→ DOKUMENT
::::::::::

# Fully für ein kleines Leichtgewicht?



## bergfex-1980 (14. November 2021)

Hallo liebe Mädels, 

vielleicht könnt Ihr mir bei dem Umstieg auf ein etwas besseres Fahrrad einige zusätzliche Informationen liefern?
Kurz zu mir:


162cm groß
ca. 50kg schwer
sportliche Anfängerin (habe vor einem Jahr wieder mit dem Mountainbiken angefangen, vor allem wurzelige und steinige Waldwege, rauf komme ich aktuell ziemlich gut, runter ist der "Funfaktor" relativ gering - siehe weiter unten zum aktuellen Radl
aktuell ein Hardtail (Canyon Iowa Sport von 2006, 16.5'', Männermodell), bei dem leider die Federgabel vorne nicht funktioniert, da die Feder bei meinem Gewicht nicht anspricht)
Ich will mir jetzt gerne kurz- oder mittelfristig ein Fully zulegen, weil es einfach keine Spaß macht, wenn man bei jedem etwas unebeneren Weg wie auf einem bockenden Rodeobullen durchgeschüttelt wird

Ich liebäugele aktuell mit einem Cube Sting WS 140 HPC Race in Größe S, oder alternativ mit der entsprechenden Männerversion aus der "Stereo" Reihe (da die Sting Modelle aktuell nicht mehr im neuen Katalog 2022 sind). 

Nun stellen sich mir verschiedene Fragen

* lassen sich die Federgabel und der Dämpfer überhaupt auf mein Gewicht einstellen (hier gibt es im Forum diverse Meinungen, von daher wären erste Hand Erfahrungen sehr hilfreich!)

::::::::::

→ ANGEZEIGTE INFORMATIONEN

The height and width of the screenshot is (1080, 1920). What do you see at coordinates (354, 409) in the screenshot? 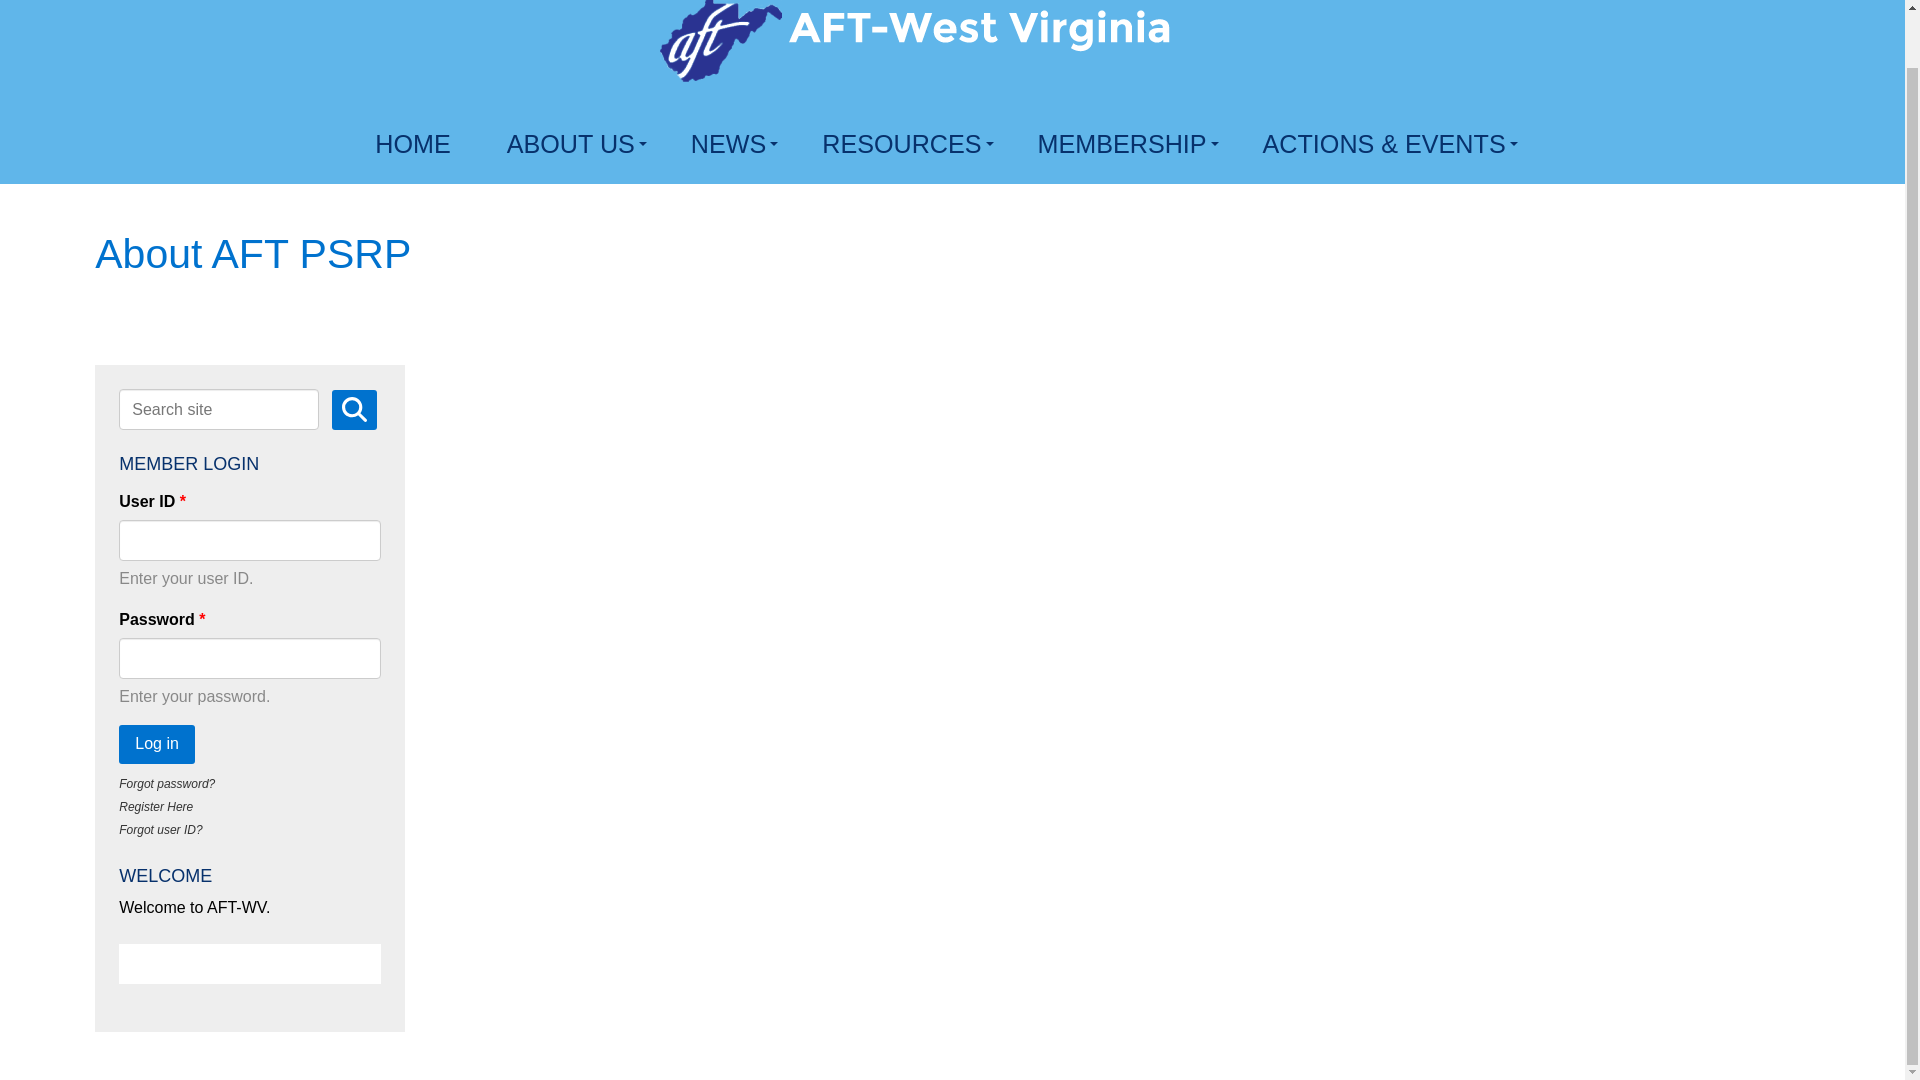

::::::::::

→ GESTELLTE AUFGABE
Tippe aus dem Forenbeitrag zum Fully alles von „Ich liebäugele aktuell“ bis hinunter zu „Erfahrungen sehr hilfreich!)“ wortgetreu ab.

→ AUSGEARBEITETE LÖSUNG
Ich liebäugele aktuell mit einem Cube Sting WS 140 HPC Race in Größe S, oder alternativ mit der entsprechenden Männerversion aus der "Stereo" Reihe (da die Sting Modelle aktuell nicht mehr im neuen Katalog 2022 sind). 

Nun stellen sich mir verschiedene Fragen

* lassen sich die Federgabel und der Dämpfer überhaupt auf mein Gewicht einstellen (hier gibt es im Forum diverse Meinungen, von daher wären erste Hand Erfahrungen sehr hilfreich!)